# About this task
Which lines of the records contain "with"? Collect every one of them.

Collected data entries
____________________

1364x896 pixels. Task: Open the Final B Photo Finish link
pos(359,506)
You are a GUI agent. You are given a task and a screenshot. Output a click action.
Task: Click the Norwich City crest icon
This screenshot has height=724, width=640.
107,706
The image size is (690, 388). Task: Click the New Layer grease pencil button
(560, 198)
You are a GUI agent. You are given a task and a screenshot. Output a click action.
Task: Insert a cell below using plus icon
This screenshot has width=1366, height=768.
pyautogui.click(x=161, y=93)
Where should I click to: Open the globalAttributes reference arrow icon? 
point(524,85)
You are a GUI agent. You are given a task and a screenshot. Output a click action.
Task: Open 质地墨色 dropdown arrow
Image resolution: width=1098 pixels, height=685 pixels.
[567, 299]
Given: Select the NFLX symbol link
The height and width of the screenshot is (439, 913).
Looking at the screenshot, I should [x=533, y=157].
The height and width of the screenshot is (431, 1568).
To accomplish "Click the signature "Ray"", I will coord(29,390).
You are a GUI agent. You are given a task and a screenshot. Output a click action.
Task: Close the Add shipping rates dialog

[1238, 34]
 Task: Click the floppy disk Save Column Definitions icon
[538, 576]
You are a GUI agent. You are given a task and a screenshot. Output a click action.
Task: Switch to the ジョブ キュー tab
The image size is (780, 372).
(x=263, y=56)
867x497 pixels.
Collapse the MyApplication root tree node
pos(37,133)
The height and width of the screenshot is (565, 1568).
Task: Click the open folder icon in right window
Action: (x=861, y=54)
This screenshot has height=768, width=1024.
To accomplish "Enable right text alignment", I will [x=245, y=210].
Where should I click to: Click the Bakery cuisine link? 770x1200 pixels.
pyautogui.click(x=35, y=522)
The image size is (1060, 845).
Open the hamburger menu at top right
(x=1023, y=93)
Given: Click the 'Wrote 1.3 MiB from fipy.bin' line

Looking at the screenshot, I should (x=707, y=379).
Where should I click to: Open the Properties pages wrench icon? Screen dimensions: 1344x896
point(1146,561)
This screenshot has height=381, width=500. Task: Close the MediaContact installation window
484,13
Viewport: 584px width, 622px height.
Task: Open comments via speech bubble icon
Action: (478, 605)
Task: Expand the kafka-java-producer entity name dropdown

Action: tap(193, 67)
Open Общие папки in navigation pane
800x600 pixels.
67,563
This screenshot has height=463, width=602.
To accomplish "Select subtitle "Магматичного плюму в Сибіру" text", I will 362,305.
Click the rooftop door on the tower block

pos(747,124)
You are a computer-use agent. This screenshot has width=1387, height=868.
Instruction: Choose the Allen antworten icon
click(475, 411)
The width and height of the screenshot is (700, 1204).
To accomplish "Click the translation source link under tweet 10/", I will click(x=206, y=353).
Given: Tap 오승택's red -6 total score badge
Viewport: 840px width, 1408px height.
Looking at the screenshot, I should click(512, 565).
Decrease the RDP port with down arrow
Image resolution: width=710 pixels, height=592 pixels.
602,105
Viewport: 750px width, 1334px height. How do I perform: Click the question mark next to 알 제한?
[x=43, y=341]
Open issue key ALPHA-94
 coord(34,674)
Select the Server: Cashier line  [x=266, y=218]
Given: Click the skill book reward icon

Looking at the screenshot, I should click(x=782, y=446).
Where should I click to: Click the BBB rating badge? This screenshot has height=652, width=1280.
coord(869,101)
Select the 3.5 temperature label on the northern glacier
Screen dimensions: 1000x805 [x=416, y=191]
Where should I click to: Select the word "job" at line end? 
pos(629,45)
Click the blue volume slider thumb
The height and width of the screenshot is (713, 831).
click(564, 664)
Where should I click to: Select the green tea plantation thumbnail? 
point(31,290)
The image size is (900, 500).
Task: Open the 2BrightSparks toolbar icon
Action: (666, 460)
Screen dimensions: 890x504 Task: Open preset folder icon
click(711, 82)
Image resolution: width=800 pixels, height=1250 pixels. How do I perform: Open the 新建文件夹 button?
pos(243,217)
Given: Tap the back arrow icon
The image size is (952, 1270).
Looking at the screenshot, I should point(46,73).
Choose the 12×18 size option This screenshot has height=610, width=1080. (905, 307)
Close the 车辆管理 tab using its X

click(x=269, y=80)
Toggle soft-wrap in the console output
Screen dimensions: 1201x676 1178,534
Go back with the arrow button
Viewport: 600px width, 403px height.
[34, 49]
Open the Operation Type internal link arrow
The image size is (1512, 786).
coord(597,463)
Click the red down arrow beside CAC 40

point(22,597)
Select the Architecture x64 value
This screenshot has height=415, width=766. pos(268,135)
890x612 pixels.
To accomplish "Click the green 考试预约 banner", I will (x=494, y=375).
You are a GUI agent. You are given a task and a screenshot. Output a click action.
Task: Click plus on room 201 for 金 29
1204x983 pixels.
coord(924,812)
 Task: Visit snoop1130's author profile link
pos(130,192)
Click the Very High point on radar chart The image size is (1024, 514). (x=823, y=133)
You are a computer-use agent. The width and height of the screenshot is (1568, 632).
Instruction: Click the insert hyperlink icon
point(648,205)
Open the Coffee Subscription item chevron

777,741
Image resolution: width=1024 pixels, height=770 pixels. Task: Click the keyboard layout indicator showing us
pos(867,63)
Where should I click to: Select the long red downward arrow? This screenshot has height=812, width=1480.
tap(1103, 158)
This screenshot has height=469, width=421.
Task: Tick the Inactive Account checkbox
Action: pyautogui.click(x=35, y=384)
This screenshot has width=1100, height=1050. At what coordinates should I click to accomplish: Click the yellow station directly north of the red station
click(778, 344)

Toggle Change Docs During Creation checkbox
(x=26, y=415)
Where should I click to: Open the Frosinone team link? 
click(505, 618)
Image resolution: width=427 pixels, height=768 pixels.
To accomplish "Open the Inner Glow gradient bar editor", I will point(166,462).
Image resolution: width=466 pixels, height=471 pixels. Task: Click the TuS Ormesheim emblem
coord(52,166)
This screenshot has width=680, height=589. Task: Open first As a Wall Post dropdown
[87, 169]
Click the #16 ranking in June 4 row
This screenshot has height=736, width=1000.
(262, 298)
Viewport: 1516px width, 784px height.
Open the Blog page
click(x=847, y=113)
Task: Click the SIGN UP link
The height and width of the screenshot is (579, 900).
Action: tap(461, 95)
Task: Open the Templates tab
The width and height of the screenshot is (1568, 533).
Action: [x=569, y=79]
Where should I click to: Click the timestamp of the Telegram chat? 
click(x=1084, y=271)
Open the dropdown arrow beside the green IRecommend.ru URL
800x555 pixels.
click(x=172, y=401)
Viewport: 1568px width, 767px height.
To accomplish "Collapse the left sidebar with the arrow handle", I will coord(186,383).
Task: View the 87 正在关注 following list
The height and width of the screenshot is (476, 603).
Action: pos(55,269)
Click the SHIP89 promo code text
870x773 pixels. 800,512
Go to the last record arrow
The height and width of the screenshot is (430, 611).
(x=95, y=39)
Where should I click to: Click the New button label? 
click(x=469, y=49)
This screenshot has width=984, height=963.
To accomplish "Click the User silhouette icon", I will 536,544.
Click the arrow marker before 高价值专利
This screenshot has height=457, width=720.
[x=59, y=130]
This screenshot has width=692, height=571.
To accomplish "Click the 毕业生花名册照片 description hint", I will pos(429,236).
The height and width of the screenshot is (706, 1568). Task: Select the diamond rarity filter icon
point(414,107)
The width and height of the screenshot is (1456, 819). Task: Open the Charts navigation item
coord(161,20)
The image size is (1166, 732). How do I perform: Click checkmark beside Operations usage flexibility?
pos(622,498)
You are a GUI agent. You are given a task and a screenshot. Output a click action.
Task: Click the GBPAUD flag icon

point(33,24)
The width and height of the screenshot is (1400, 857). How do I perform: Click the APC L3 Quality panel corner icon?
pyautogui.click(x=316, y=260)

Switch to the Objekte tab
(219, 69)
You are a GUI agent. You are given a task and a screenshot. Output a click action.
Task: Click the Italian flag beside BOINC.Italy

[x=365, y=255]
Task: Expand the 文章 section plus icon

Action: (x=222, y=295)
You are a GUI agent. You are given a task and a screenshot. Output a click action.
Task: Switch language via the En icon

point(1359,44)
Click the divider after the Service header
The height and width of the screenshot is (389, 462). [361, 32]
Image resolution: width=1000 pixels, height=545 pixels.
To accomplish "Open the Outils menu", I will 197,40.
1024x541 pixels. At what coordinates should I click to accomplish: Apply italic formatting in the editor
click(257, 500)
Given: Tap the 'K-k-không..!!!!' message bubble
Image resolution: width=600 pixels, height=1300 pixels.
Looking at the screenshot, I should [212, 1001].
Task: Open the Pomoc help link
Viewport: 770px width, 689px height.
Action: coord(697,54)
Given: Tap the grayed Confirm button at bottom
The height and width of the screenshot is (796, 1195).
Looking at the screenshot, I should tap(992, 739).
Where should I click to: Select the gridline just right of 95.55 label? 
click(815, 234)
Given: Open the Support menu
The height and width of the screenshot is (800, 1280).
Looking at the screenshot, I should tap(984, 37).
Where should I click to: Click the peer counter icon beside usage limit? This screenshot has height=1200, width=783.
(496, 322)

____________________

# Solution to this exercise
Decrease the RDP port with down arrow
Go back with the arrow button
To accomplish "Collapse the left sidebar with the arrow handle", I will coord(186,383).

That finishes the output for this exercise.